I talked about the levels having a mobile style rating of 3 stars, but this isn’t exactly true, unless you manage to fulfill some or all criteria (always the same for every level: finish stage, complete under par time, score at least said number points) on your first go. Otherwise, you can’t get all 3 stars at once; if you just finished a stage, you’ll have to replay it to get the time trial star, and once more for the high score one. Yeah, this is made to artificially fatten the playtime, as it’s made crystal clear by the game gating out levels until you ammass a specified number of stars.
To make this repetitive, recycled, horrendously outdated game with frustrating slippery controls even worse, there are difficulty spikes, made more obvious and frustrating by levels that are too easy. Gotta have badly balanced difficulty curve in your shit game! guess.

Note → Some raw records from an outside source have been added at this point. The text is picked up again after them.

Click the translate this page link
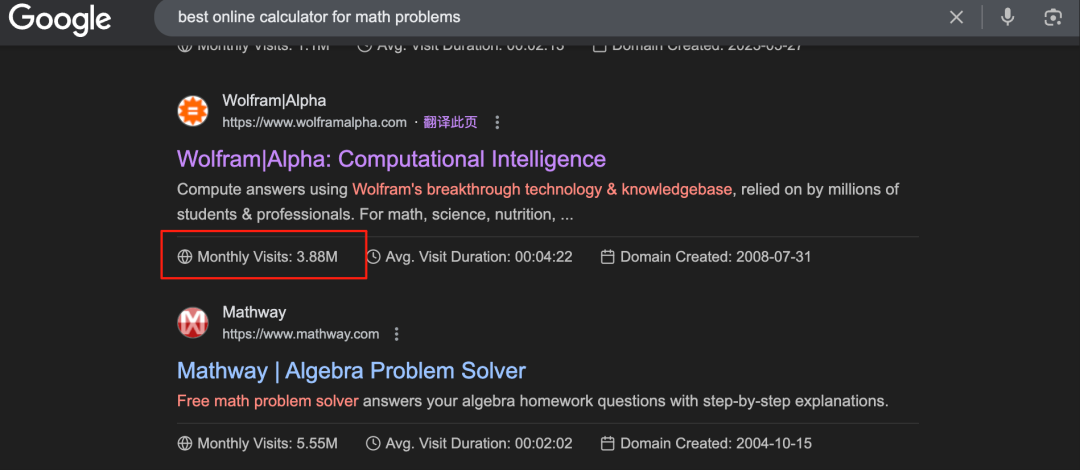Screen dimensions: 1080x470 click(450, 123)
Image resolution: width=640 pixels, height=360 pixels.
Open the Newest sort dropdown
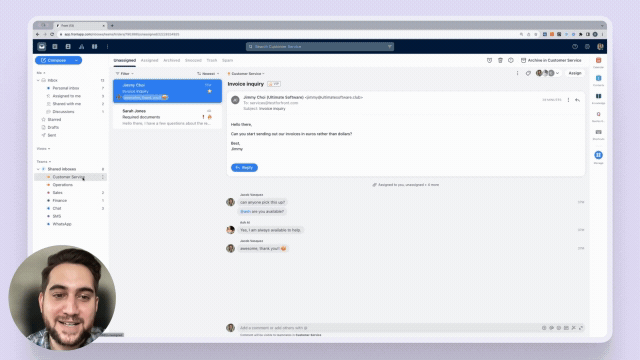208,74
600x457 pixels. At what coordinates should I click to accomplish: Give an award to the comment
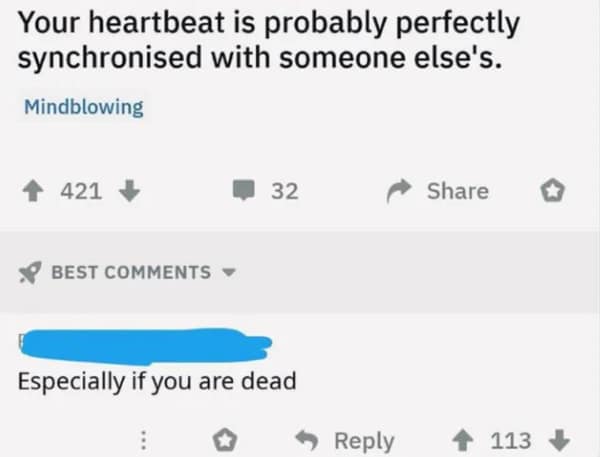pos(226,440)
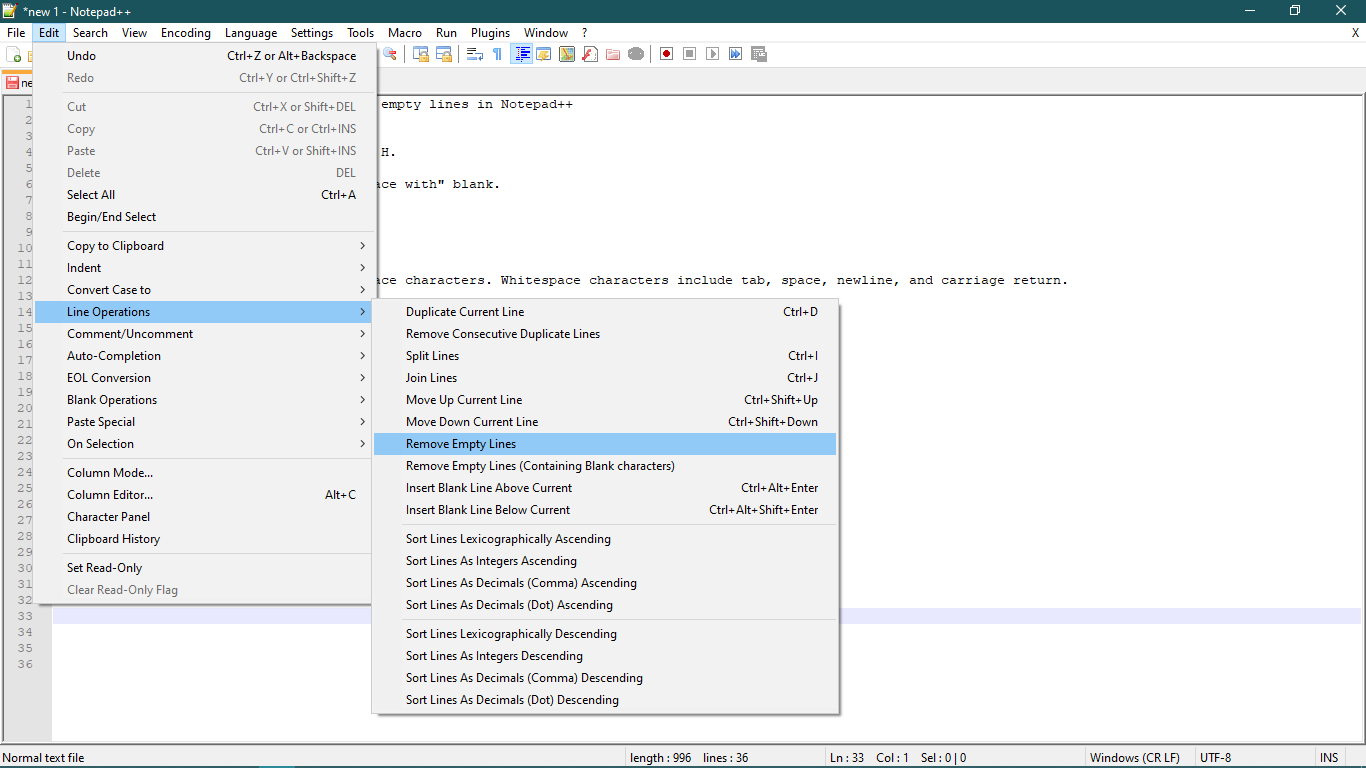Toggle synchronize horizontal scrolling
The width and height of the screenshot is (1366, 768).
coord(444,53)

From a technical standpoint, it’s alright, but the overall esthetic is bland, without much in the way of taste, and while the modern designs for the characters are fine, the animations are really bad on anyone expect Qubert (and his foul mothed censored phrasing) himself. I kinda like the selection of music tracks offered, gotta be honest, but it seems Sony choose some random tunes from its library and plonked them in the game, they don’t gel together with everything else, at all.
Probably the real reason this port on consoles exists it’s Pixels, the Adam Sandler movie nobody wanted, a movie that featured Qbert as a character because Sony owns the rights to the series (odd to see the logo of Sony Pictures in a videogame). While this isn’t a tie-in game based on a movie like the shitty Pixel Defense title for mobile device was, it also serves to point out how cynical that movie is and how seethrough its “we really love videogames” facade really is.
Final Verdict
When the best offering of your reboot/remake of an old 80’s arcade game is the original version of said arcade game (and even that isn’t good), you know something went wrong. And in the case of Q*Bert Rebooted, a lot went wrong.

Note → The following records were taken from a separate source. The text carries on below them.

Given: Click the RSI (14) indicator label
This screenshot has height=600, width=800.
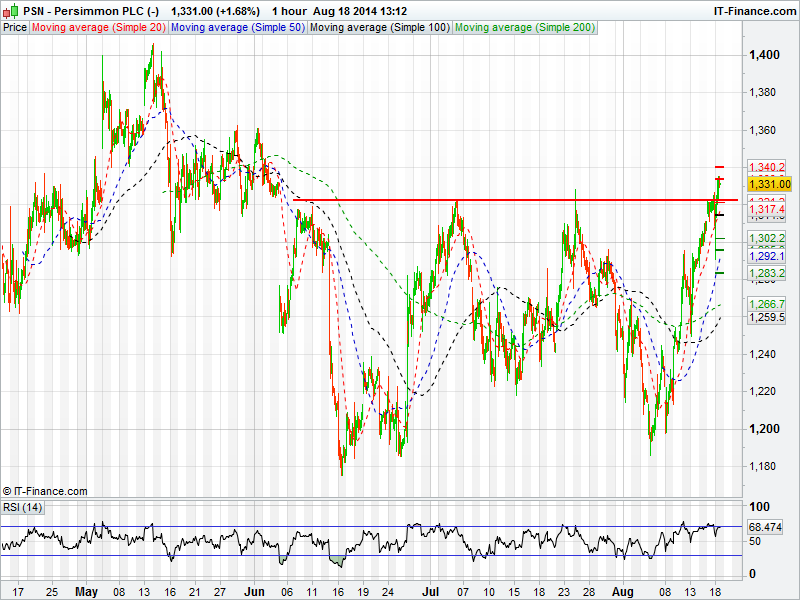Looking at the screenshot, I should click(x=23, y=509).
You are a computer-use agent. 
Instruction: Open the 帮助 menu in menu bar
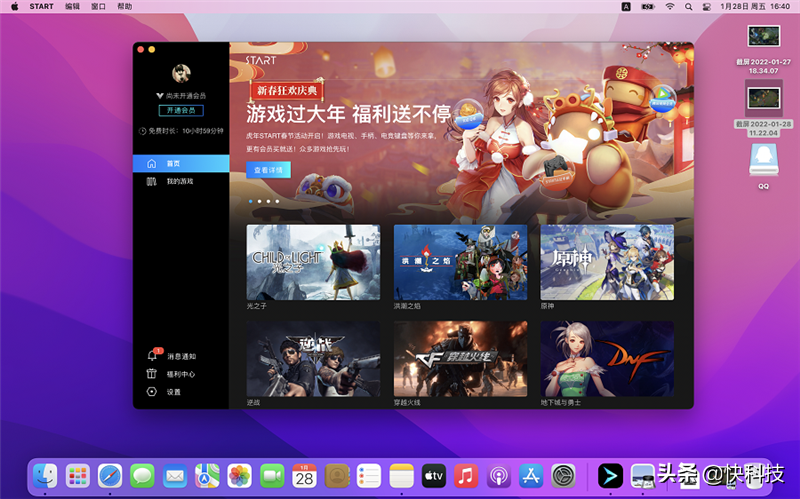click(x=124, y=6)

I really don’t get what the “vision” behind the project was, if there is was any, with barely any update to a formula that could have used it, very small changes made because something had to be changed or added. Changes made just for the sake of it, with no regard to even how the control scheme would work on a modern controller, and all made worse by beyond outdated game design and a need to pad longevity, with too many levels that recycle a very small amount of assets over and over, and progression gated by a mobile style “star system” that forces you to replay levels to even proceed.
Yeah, the graphics are updated and Q*Bert himself looks nice, but the other enemies models have noticeably lower framerate, and there’s no style or art direction to speak of, the presentation is really bland and the soullessness is made even more clear by the random selection of musical tracks (that are there because it’s Sony) that aren’t that bad – mostly – but don’t really fit the aesthetic of the game. The bland, unimaginative aesthetic of it all, that it won’t be fixed by having skins like “Q*1000” for the old long nosed fella, but they do make it obvious how creativity and/or inspiration probably were never a thing in this project. Or any shade of quality, either.
You probably never even knew this one existed (or remember it was once a thing), and i would like to keep it that way. Let us just keep it forgotten in the sands of time, occasionally salvaged for a laugh (and little more), but ultimately doomed to well deversed obscurity.